Steven Globerman: The Trudeau government’s plans to lower prices make no sense


Most of the commentary about the Trudeau government’s recent fall economic update has focused on housing initiatives and debt projections. But the update also proposed significant new regulatory burdens on Canadian businesses to ostensibly lower prices for consumers. However, these proposals are ill-conceived, miss the root causes of the problem, and in some cases simply shift costs from one group of consumers to another.

For starters, the Trudeau government wants to amend the Competition Act, the federal law regulating competition in the marketplace, to establish a “Grocery Task Force” to supervise “big grocers,” stabilize prices, and monitor and investigate practices such as “shrinkflation”—that is, when producers reduce the size of products due to rising production costs.

While the government’s proposals are light on details about enforcement, it’s easy to imagine the difficulty the Competition Bureau, the federal law enforcement agency tasked with enforcing such things, would face in determining, for example, what constitutes shrinkflation. If a grocer changes the packaging size and price of a specific product, is that always shrinkflation? Or is that grocer, in an effort to cover their full costs, simply expanding the range of options for consumers who may opt for lower prices over higher volume?

In reality, if the Trudeau government wants to help lower food prices for Canadians, it would reduce tariffs on imported dairy and other food products and eliminate provincial marketing boards. These costs are passed on to consumers at the checkout line. 

Also according to the economic update, the government plans to crack down on so-called “junk fees” such as roaming charges, excessive banking fees, and airline fees. But how would competition authorities determine when certain fees are “junky” while other fees are legitimately meant to recover costs for services customers desire? Clearly, such judgments would be totally arbitrary. And if the government prohibits specific fees, without helping increase competition in the affected sector, the new fee prohibitions will likely result in increased prices for other transactions involving affected businesses. In an effort to reduce prices for Canadians, the Trudeau government will simply push costs from one consumer—or one transaction—to another. 
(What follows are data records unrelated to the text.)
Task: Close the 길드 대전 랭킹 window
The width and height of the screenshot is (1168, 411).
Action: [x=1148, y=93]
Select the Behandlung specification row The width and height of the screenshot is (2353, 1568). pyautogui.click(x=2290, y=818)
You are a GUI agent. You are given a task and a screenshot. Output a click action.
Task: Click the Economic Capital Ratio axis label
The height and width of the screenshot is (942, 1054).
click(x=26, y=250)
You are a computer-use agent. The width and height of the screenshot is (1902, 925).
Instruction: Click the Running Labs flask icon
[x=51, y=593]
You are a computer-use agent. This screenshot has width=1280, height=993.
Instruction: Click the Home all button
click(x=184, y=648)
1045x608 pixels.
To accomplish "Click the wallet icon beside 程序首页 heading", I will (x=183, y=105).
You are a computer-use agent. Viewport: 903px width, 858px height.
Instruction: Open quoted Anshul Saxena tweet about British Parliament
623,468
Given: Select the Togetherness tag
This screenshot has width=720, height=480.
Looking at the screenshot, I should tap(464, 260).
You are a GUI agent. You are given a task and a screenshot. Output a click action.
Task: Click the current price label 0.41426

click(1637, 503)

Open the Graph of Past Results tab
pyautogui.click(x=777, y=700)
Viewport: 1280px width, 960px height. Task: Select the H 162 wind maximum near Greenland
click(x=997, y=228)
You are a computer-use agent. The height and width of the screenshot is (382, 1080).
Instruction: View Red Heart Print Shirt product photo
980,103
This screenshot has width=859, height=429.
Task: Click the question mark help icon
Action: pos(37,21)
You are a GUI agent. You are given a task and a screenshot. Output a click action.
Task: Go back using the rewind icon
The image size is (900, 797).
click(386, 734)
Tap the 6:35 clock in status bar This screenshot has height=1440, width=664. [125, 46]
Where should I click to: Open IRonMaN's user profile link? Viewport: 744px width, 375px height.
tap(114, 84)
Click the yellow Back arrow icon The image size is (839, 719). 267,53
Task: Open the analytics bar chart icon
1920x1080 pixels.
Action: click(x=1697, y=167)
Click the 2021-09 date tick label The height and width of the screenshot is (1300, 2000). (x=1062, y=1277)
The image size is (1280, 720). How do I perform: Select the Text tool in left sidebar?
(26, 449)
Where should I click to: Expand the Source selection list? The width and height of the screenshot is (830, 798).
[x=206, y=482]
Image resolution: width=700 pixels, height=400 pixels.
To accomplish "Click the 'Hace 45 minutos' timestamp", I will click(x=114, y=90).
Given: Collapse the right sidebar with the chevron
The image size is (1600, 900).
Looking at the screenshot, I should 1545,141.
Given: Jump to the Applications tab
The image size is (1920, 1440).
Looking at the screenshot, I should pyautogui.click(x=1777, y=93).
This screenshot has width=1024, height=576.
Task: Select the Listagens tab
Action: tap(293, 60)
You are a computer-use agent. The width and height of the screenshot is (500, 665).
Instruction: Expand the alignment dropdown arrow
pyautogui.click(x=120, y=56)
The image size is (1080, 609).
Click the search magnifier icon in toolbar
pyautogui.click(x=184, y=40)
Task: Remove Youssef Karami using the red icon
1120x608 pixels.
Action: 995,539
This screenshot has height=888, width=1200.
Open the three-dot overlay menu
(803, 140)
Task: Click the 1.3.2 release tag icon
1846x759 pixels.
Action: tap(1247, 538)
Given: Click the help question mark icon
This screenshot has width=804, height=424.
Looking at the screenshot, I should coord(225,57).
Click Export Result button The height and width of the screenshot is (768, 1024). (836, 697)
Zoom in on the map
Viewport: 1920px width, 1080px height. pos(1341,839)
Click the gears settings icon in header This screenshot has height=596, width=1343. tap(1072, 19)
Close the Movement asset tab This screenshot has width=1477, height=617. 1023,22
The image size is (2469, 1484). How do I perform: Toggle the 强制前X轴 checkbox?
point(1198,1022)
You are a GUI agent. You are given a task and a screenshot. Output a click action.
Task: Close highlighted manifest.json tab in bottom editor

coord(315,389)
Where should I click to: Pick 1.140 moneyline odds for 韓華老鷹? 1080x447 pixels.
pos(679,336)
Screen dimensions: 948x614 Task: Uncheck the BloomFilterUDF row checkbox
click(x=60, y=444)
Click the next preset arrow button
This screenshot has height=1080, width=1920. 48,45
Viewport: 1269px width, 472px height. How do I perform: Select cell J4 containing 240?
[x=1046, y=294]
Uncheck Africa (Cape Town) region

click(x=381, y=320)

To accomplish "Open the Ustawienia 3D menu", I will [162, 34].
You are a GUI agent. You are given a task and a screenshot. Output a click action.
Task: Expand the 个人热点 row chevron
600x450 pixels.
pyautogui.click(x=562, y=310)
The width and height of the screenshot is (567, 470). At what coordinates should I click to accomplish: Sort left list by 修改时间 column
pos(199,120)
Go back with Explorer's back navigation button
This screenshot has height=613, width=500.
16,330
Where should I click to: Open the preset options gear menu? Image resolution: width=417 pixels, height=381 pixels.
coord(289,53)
It’s also noteworthy that the worst-offending industries, in the government’s eyes, are among the most sheltered from foreign competition. Specifically, in Canada, foreign ownership restrictions in sectors such as media/telecommunications and air transportation are among the most restrictive in the developed world. If the government wants to meaningfully protect consumers, it would scrap direct and indirect restrictions on foreign competition in these industries—for example, eliminate “cabotage” regulations that prevent foreign airlines from operating domestic routes within Canada. More competition in the air means lower prices for Canadian air travellers. 

Finally, the Trudeau government wants to address so-called “planned obsolescence” where manufacturers create demand for more expensive new versions of existing products by deliberately designing products (e.g. smartphones) to wear out or function less effectively over a relatively short period of time. But the concept of planned obsolescence is open to debate since informed consumers in a competitive marketplace will purchase products at the lowest available price with “lifespan” (and other factors) in mind.

Furthermore, planned obsolescence is often—if not always—in the consumer’s best interest. “Value engineering” is a design process meant to use as little material as possible in a product while still delivering an acceptable lifespan. For example, the useful life of a smartphone is limited to a few years due to rapid technological improvements in both software and hardware. It would be wasteful to build a smartphone with a physical lifespan much longer than its useful lifespan. Competition policy bureaucrats in Ottawa are likely ill-equipped to distinguish between efficient and inefficient product obsolescence.

Increasing competition in Canada is a worthy objective. Unfortunately, the Trudeau government’s latest proposals seem more designed to win votes than improve the welfare of Canadian consumers.